What is required >> Leave the pictures aside. Retype exactly the lines from the top of the data below through the one holding "The width and".

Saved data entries
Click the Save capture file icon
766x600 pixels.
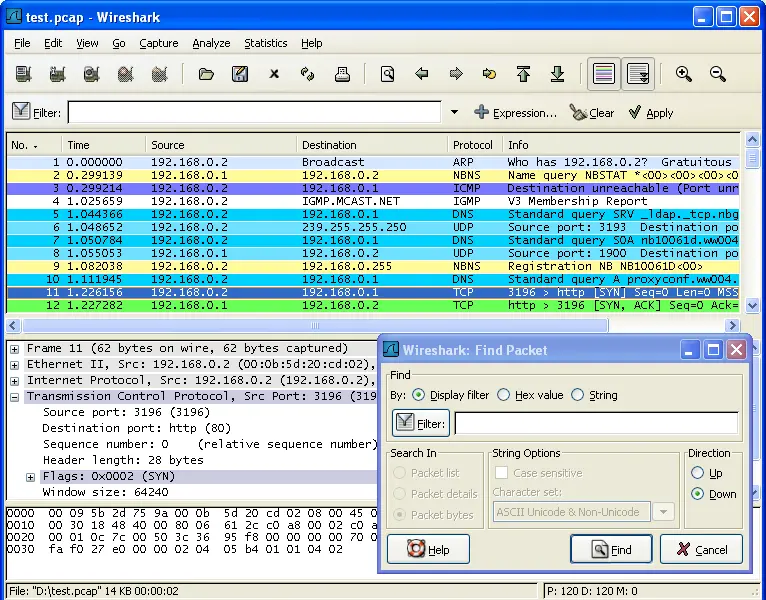(240, 74)
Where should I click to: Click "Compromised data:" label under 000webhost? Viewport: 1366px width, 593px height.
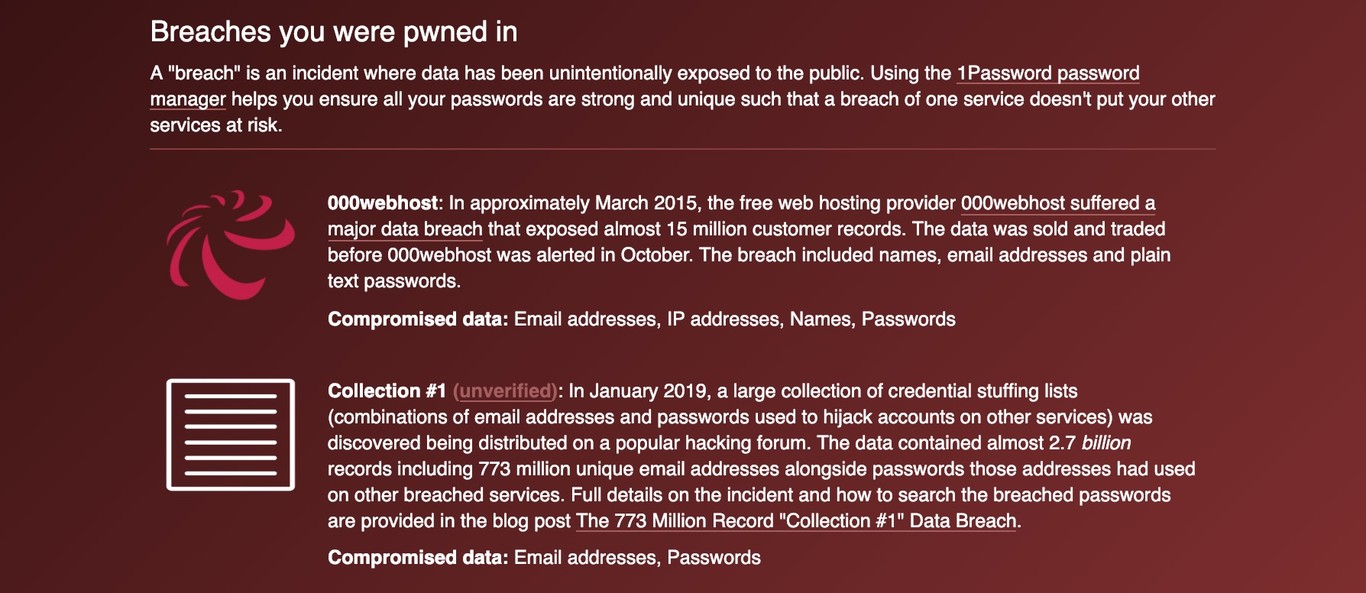(418, 319)
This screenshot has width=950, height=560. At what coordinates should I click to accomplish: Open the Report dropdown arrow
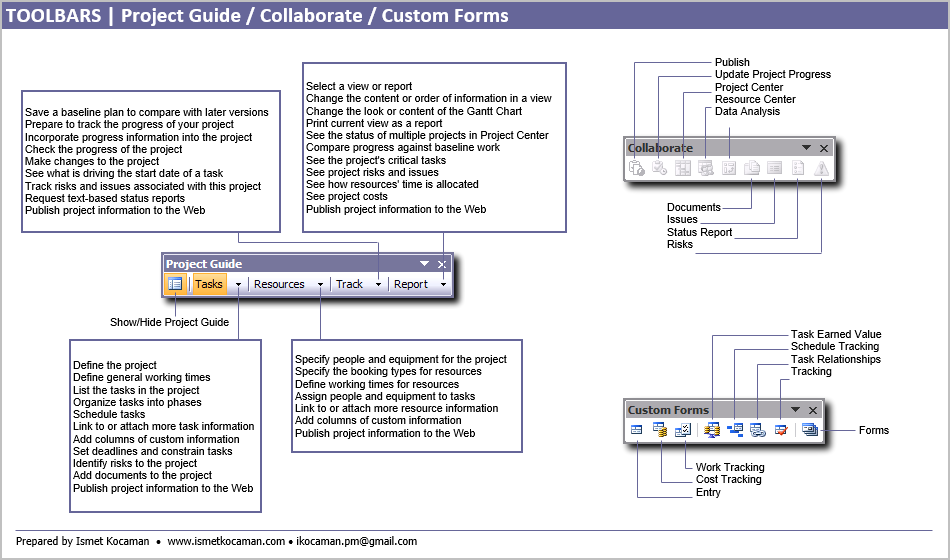(x=443, y=285)
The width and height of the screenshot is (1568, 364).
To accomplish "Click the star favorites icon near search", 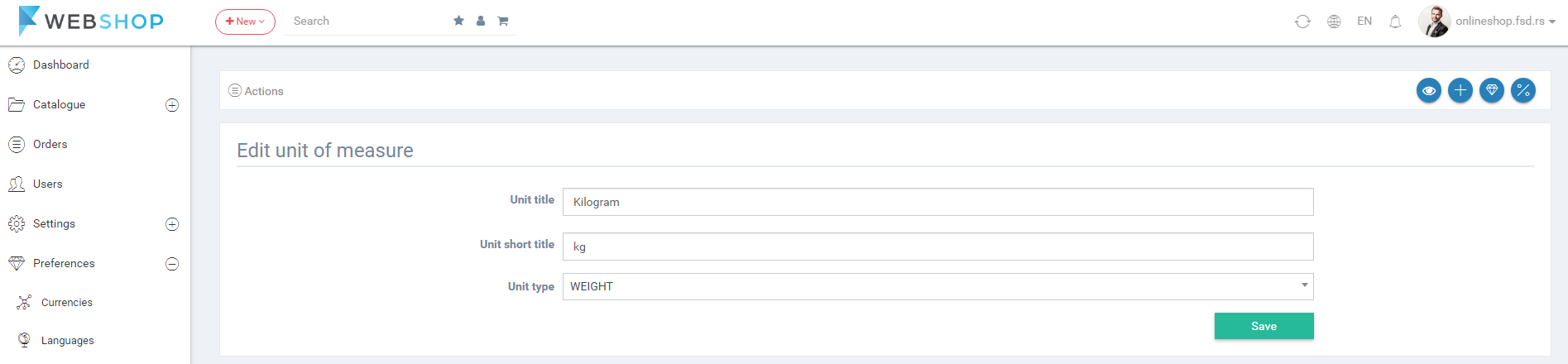I will [458, 21].
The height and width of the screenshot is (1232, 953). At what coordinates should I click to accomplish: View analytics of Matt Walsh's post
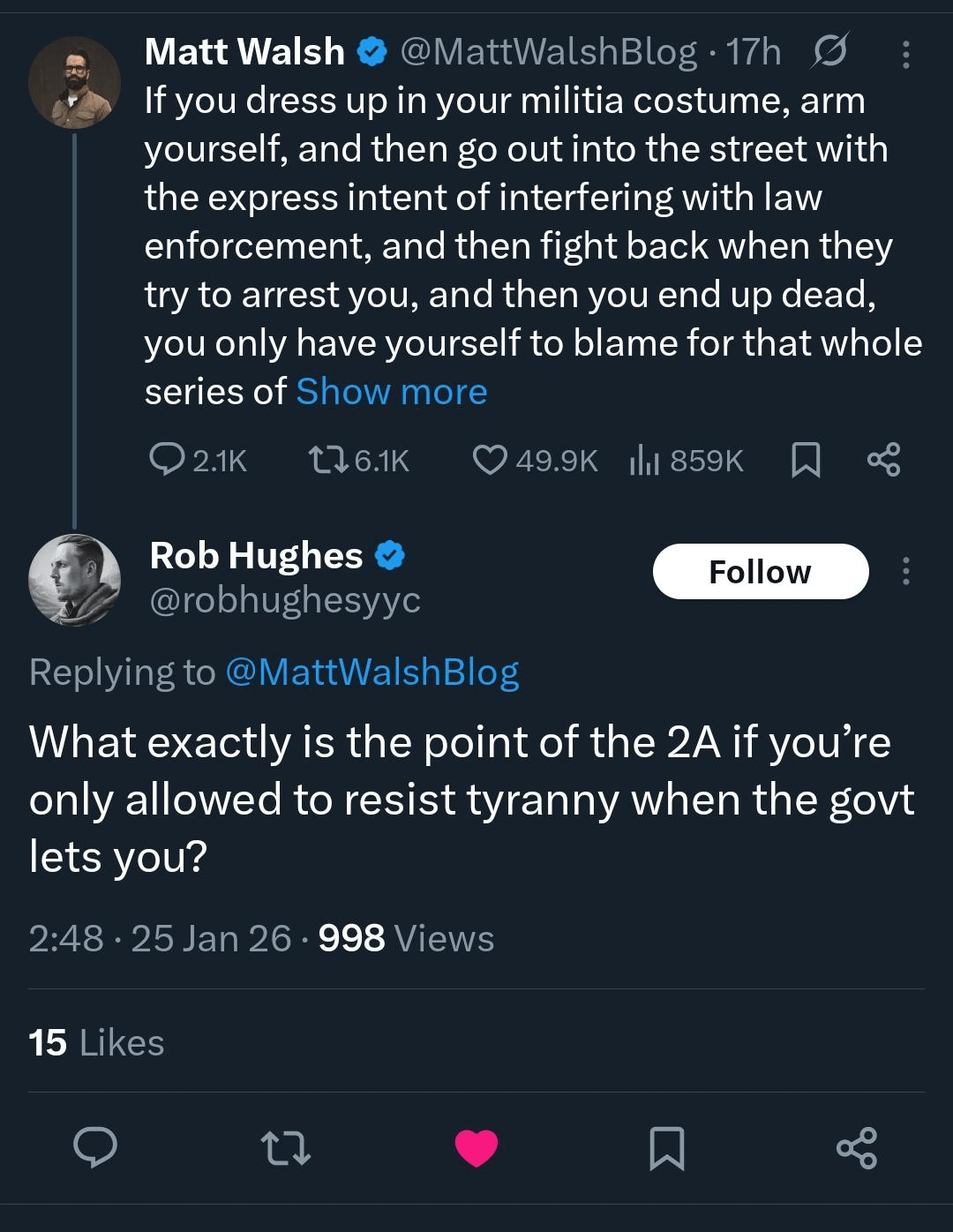pos(645,460)
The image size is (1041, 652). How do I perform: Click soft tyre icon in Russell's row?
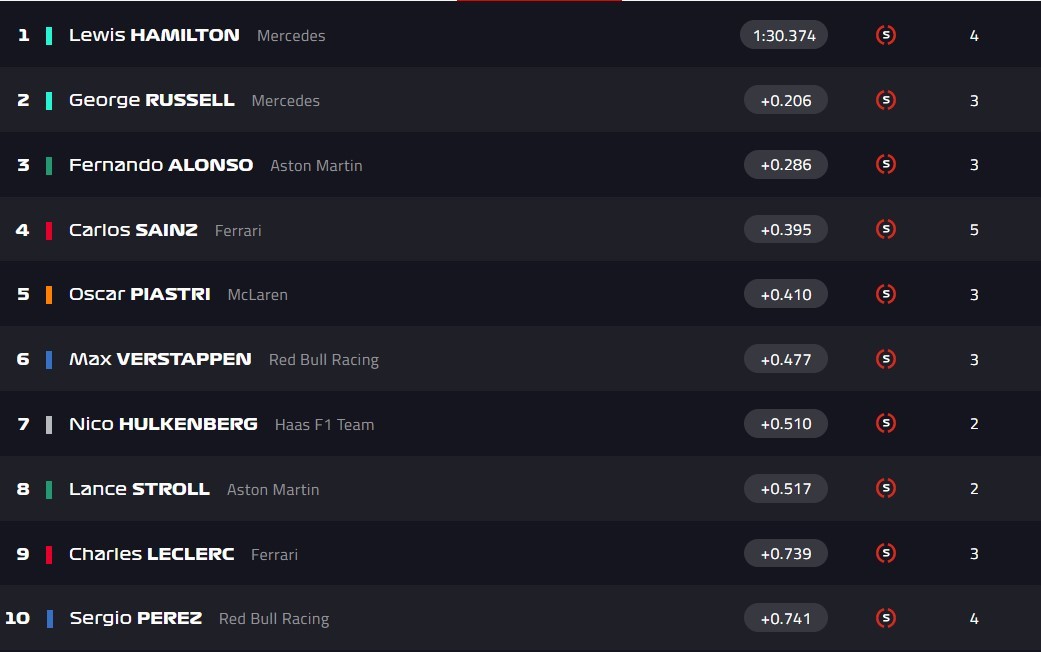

Finished exercise >>
Click the Save capture file icon
766x600 pixels.
(240, 74)
Where should I click to: Click "Compromised data:" label under 000webhost? Viewport: 1366px width, 593px height.
(418, 319)
This screenshot has width=950, height=560. At what coordinates should I click to accomplish: Open the Report dropdown arrow
(x=443, y=285)
The width and height of the screenshot is (1568, 364).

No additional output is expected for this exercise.